Bonilla was arrested early last year along with her brother-in-law and was charged with running a money laundering ring.

According to La Prensa, Bonilla’s former private secretary Saúl Escobar Puerto was also pronounced guilty, while her brother-in-law, Mauricio Moro Padilla, was acquitted.

Bonilla’s lawyer, as media reported, said she will seek to overturn the sentence, while her husband said he “will not rest until his Rose is free.” He has already announced he would appeal to Inter-American Commission on Human Rights, if needed.

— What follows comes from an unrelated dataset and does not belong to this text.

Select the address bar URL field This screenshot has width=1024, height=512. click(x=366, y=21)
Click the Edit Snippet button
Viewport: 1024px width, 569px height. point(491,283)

The case was sent to the prosecutors by the Organization of American States' anti-corruption mission, while the investigators for the non-governmental National Anticorruption Council, an agency in charge of supporting the government in its policies and actions in the fight against corruption, informed the prosecutors about a $600,000 of government’s funds that Bonilla deposited into her personal account just five days before the end of her husband’s presidential mandate in early 2014.

Bonilla’s husband, Porfirio Lobo, who came into power in late 2009 following a military coup that ousted former President Manuel Zelaya, served as the country’s President until early 2014.

U.S. Federal prosecutors accused earlier this month Porfirio Lobo and his successor, Honduran President Juan Orlando Hernández, of “receiving campaign contributions from cocaine traffickers in exchange for protection,” but both Lobo and Hernández denied the accusations.